If you’re feeling overwhelmed by emotion, it’s a good idea to try calming techniques like deep breathing or meditation. Taking time for yourself to pause and process your feelings can help you increase self-awareness and gain better control over them. Doing this on a regular basis can help you develop more effective coping mechanisms for when an emotional moment happens.

Positive Affirmations

You can also try using positive affirmations and self talk as a way of dealing with anxieties or difficult emotions related to your neurodiversity. Positive affirmations are helpful for reminding yourself that those negative thoughts and feelings don’t have control over you. Instead, start focusing on what’s going well in your life; celebrate small victories; talk kindly to yourself; take breaks when needed; be patient with yourself; remind yourself that things will pass – all these strategies can be effective tools in managing anxiety due to neurodiversity.

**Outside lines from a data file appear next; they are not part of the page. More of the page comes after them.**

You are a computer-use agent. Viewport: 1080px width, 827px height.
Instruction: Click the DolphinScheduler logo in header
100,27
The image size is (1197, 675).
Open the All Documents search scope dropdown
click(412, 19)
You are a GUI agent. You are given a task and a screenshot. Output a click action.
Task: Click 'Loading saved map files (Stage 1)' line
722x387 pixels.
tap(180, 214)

Mental Health Resources and Support Networks

Navigating life with neurodiversity can be a challenge. That’s why it’s important to be aware of mental health resources and support networks. Whether you suffer from anxiety due to ADHD or autism, having access to the right resources can make a world of difference.

Find a Support Group

Sometimes it takes a village! Reach out to a support group in your area. Talking with someone who understands your struggles can help you feel less alone. There is also the potential of getting advice from others who have been through similar experiences.

Online Communities

There are plenty of online communities that provide an invaluable source of support and resources. These communities are typically based off mutual interests and experiences. They allow people to find likeminded peers with whom they can relate.

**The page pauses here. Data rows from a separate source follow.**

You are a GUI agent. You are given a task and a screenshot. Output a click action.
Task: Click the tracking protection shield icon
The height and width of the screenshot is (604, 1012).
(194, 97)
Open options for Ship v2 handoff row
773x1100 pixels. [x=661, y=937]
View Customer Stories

Cognitive-Behavioural Therapy (CBT)

CBT is an evidence-based method for treating anxiety. It focuses on helping individuals become more aware of their thoughts, feelings, and behaviours so they can learn how to better manage their emotions. CBT has been proven successful in treating anxiety symptoms due to neurodiversity.

By connecting with these mental health resources, you’ll have access to a whole host of professionals and peers who can help you manage anxiety caused by neurodiversity. Don’t be afraid to reach out for help—you don’t have to go through it alone!

Conclusion

Ultimately, it’s important to remember that no matter what neurodiverse condition you have, you’re not alone in experiencing anxiety. It’s completely natural and normal, and it’s something that can be managed.

Identifying anxiety triggers and learning strategies to cope with them is very important. You can start to take back some of your control and feel more confident in addressing anxious moments. There’s no one-size-fits-all approach when it comes to managing anxiety. Don’t be afraid to keep experimenting until you find the right pieces for your own personalized anxiety toolkit.

References:

  • “Reasons to Stay Alive” by Matt Haig – This book explores the author’s personal experience with anxiety and depression. It delves into his struggles with mental health, societal expectations, and finding ways to cope.
  • “Furiously Happy: A Funny Book About Horrible Things” by Jenny Lawson – This memoir explores the author’s experiences with mental illness, including anxiety. It combines humour with serious discussions about living with a mental health condition.
  • “Quiet: The Power of Introverts in a World That Can’t Stop Talking” by Susan Cain – Although not specifically focused on anxiety, this book delves into the experiences of introverts and the challenges they face in a society that values extroversion. It touches on feelings of being different and struggling with social expectations.
  • “The Anxiety and Phobia Workbook” by Edmund J. Bourne – This self-help workbook provides practical strategies and techniques for managing anxiety. It covers topics such as identifying triggers, relaxation techniques, and cognitive-behavioural therapy exercises.
  • “Anxiety: The Missing Stage of Grief: A Revolutionary Approach to Understanding and Healing the Impact of Loss” by Claire Bidwell Smith – While centered on grief, this book explores the connection between grief and anxiety. It addresses the experience of anxiety in the context of loss and provides tools for healing and self-care.